Par Mohamed Touileb
Qu’on se le dise sincèrement, ce scénario n’était pas prévu. Voir l’équipe nationale au plus mal nous a déçus. Il n’est pas évident de voir le règne s’achever et le roi déchu. Les «Verts» ne sont plus les maîtres de l’Afrique. L’élimination prématurée de la CAN-2021 coupe l’élan d’une bande qui réalise des performances qui s’apparentent à l’idyllique.
On dit que «toutes les belles choses ont une fin». Mais on ose espérer, on est même persuadé, que Riyad Mahrez & cie ont toujours faim. Cette parenthèse camerounaise est juste une période indigeste. Une phase où les Dz ont péché dans le dernier geste. Les «Fennecs» n’ont jamais pu jouer à leur niveau réel se retrouvant à terre après avoir touché le ciel.
L’ascension était telle qu’on a oublié que, comme triompher, perdre au sport reste un élément essentiel. La culture de la gagne a longtemps était substantielle. Certes, l’EN s’est ratée. Toutefois, il n’y a pas de quoi capituler car les champions ne doivent jamais se résigner tant le potentiel est indéniable pour pouvoir se relever.
Parfois, il est normal de passer de travers. Les critiques peuvent fuser et les réjouissances de certains sont déversées à verse.

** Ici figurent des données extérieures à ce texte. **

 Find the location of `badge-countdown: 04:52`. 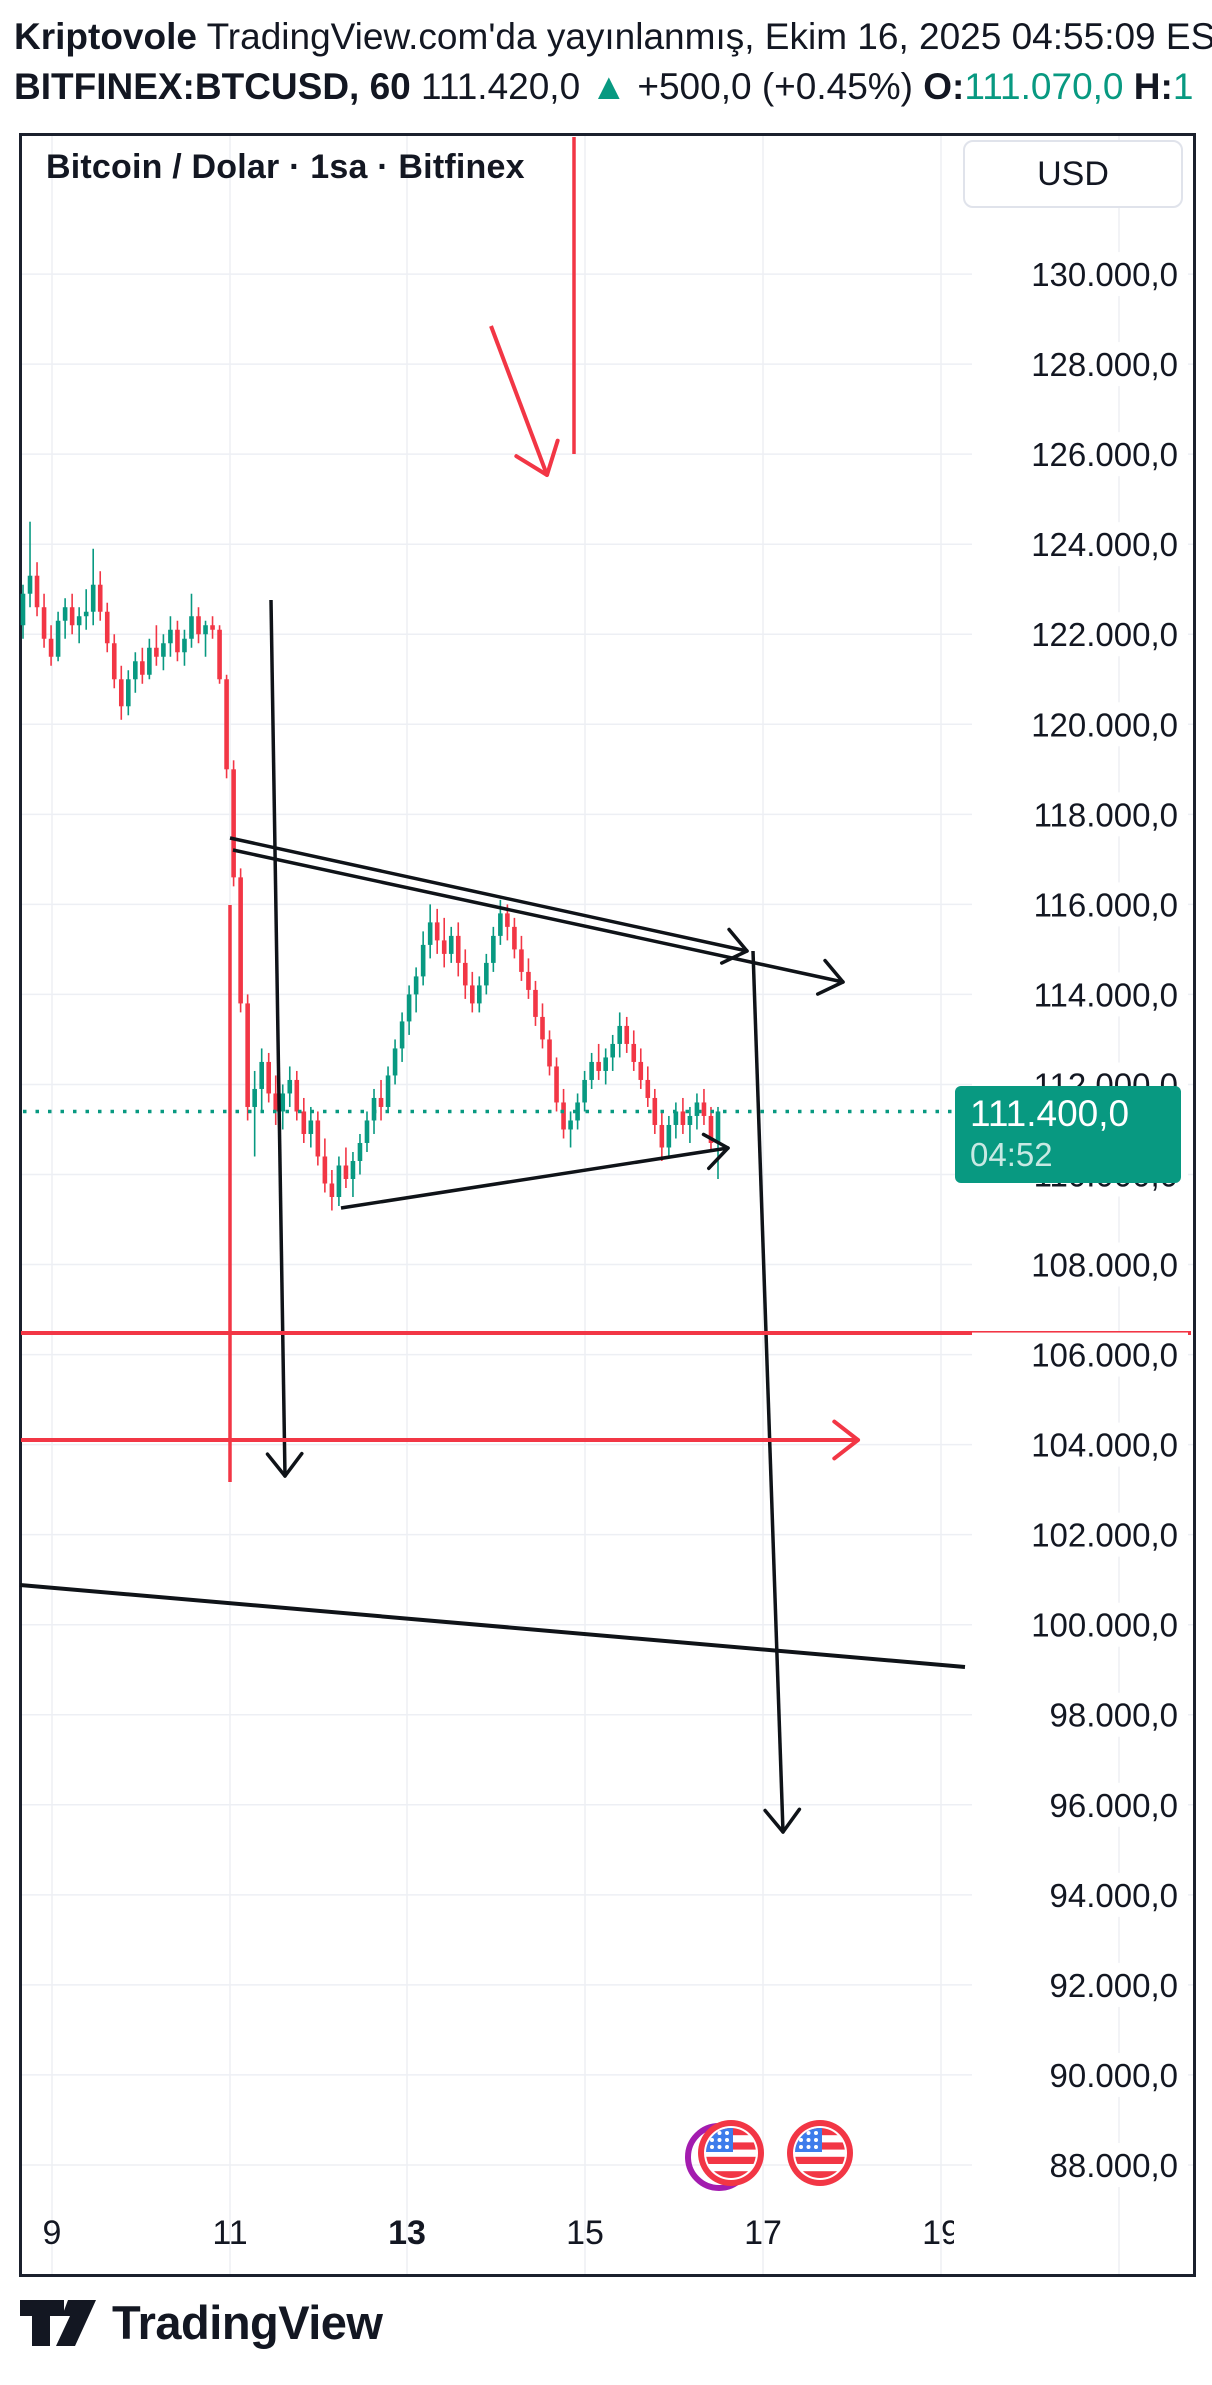

badge-countdown: 04:52 is located at coordinates (1012, 1154).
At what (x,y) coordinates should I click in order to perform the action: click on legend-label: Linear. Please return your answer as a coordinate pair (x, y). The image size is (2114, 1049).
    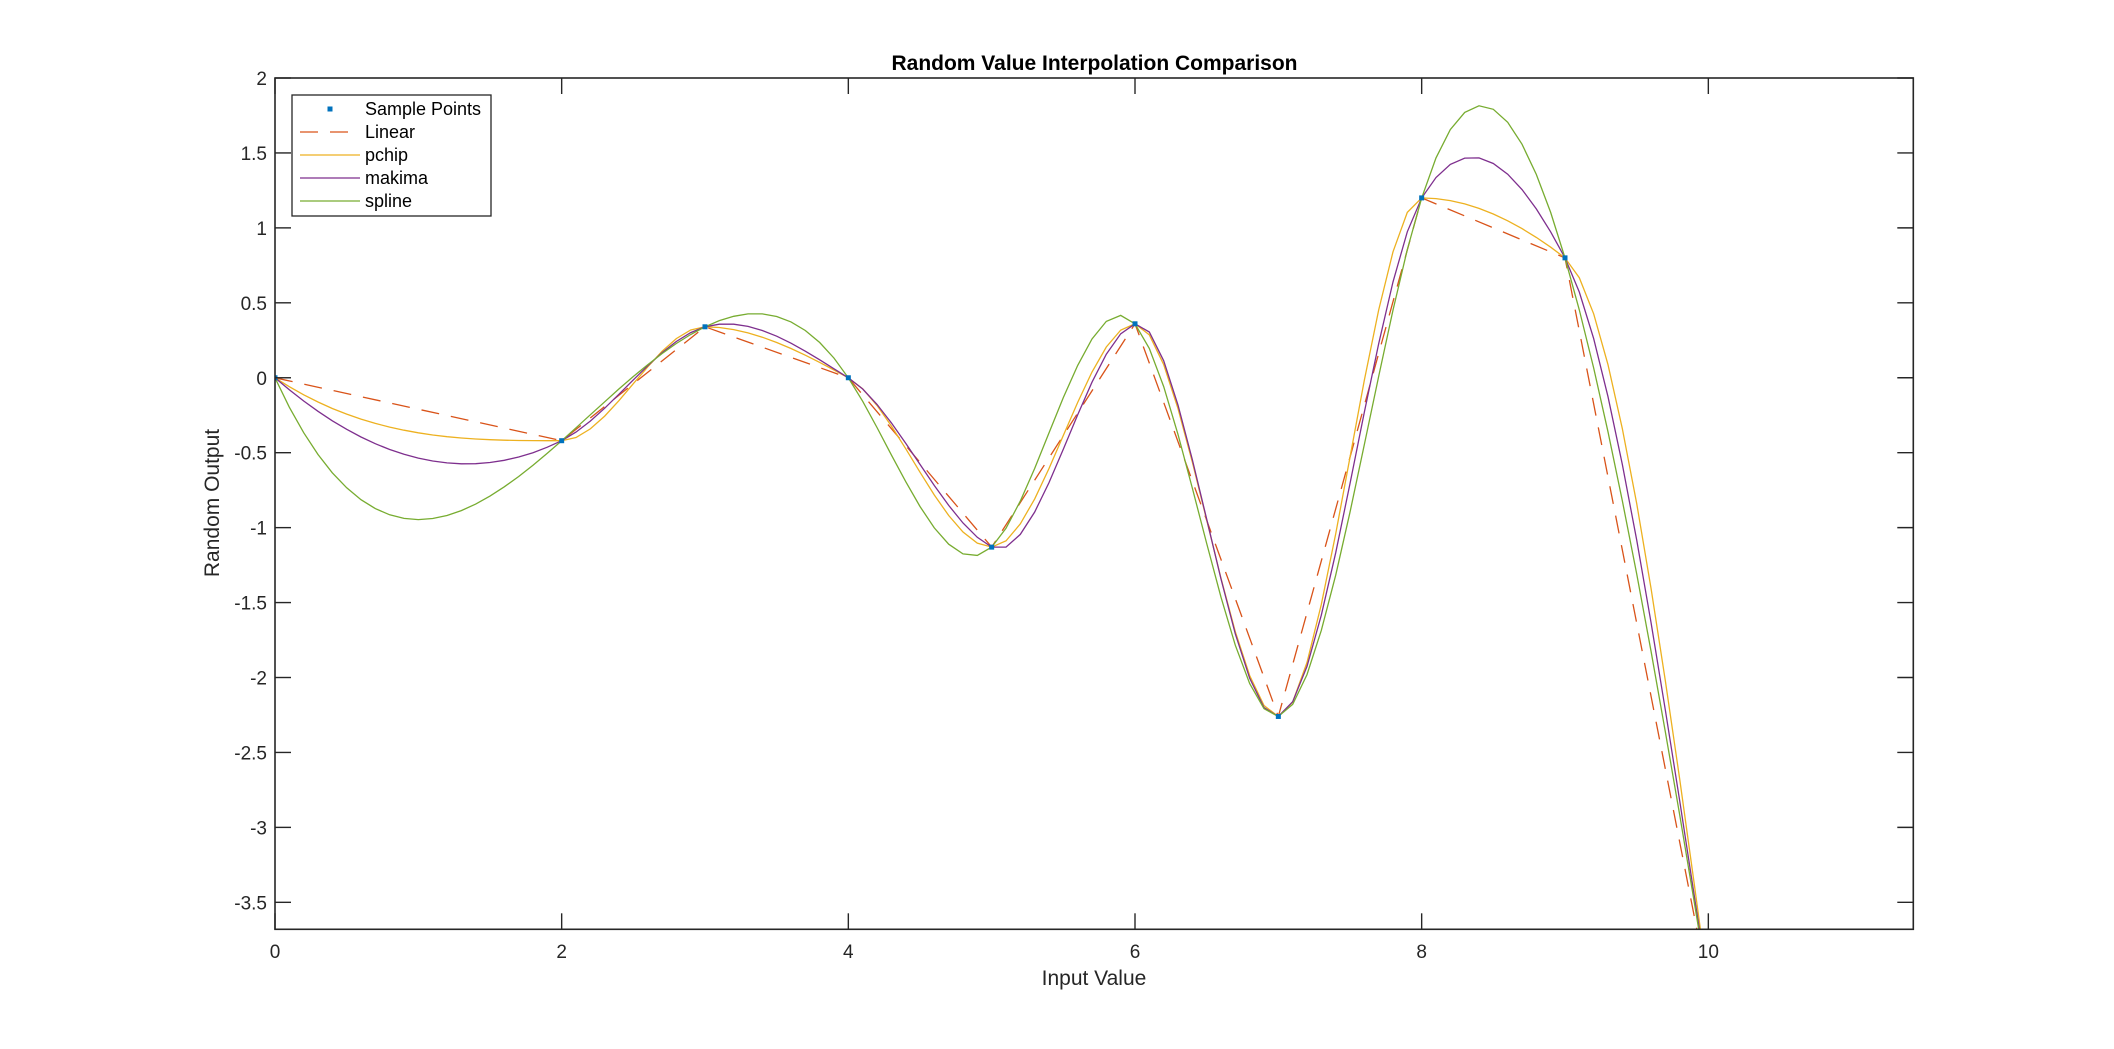
    Looking at the image, I should click on (390, 132).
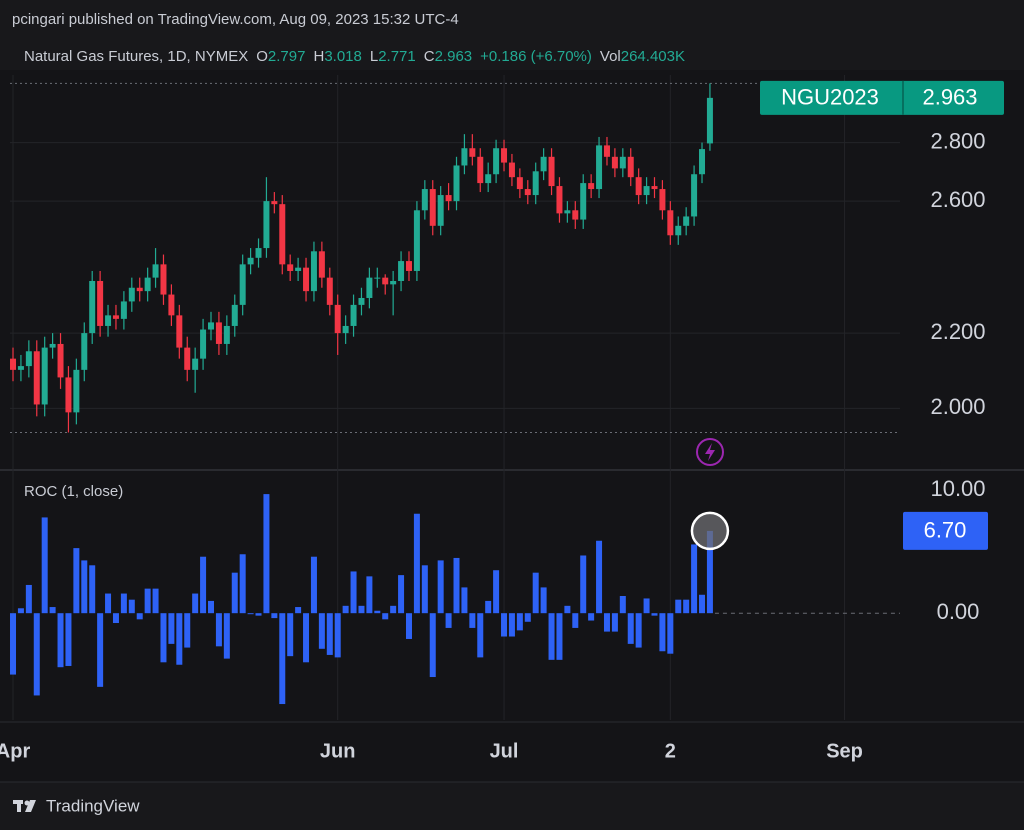  Describe the element at coordinates (24, 806) in the screenshot. I see `brand-logo` at that location.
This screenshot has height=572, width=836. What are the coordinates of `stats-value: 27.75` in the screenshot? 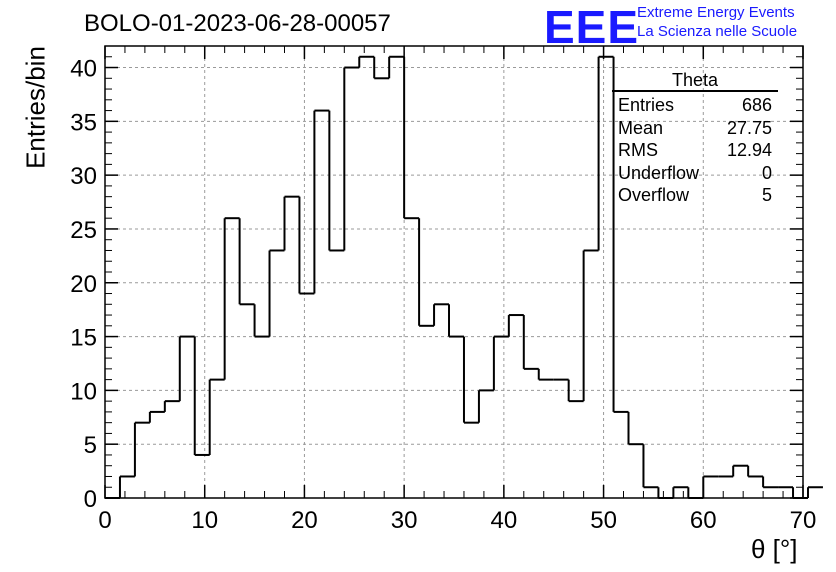 It's located at (749, 128).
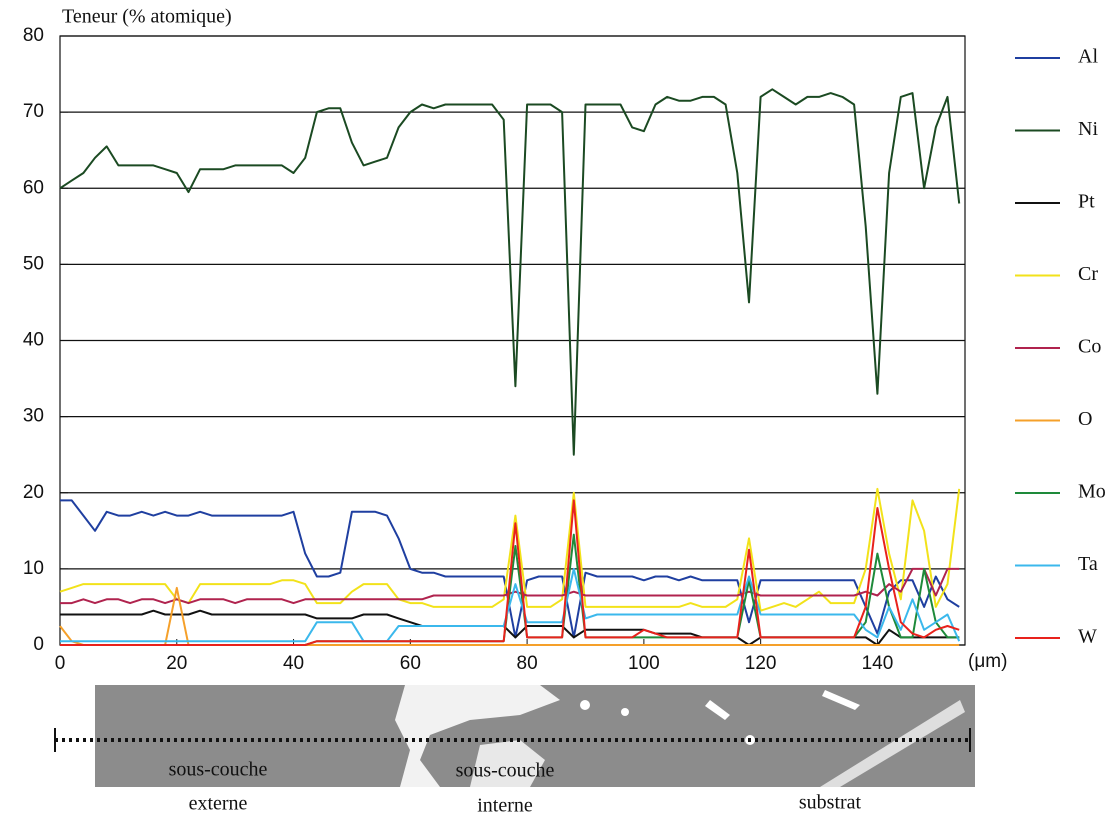  Describe the element at coordinates (60, 664) in the screenshot. I see `x-tick-label: 0` at that location.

Ces déception et doutes, les «Guerriers du Désert» sauront les traverser. Cependant, il faudra tirer les leçons et aller de l’avant sans trop tergiverser. Et s’il y a des dissonances, l’urgence est de crever l’abcès. Par la suite, le groupe ne pourra que mieux se porter.
D’ici mars, il y aura un nouvel obstacle à passer. On a perdu le trône africain mais il y a une place en Coupe du Monde à aller chercher. La bande de Djamel Belmadi a tout à prouver et dispose des atouts pour gommer cette tâche et se sublimer. Et il n’y a que les ingrats et les pessimistes qui peuvent en douter. Le sursaut d’orgueil est attendu. Une chose que les adversaires ne peuvent qu’intimement redouter.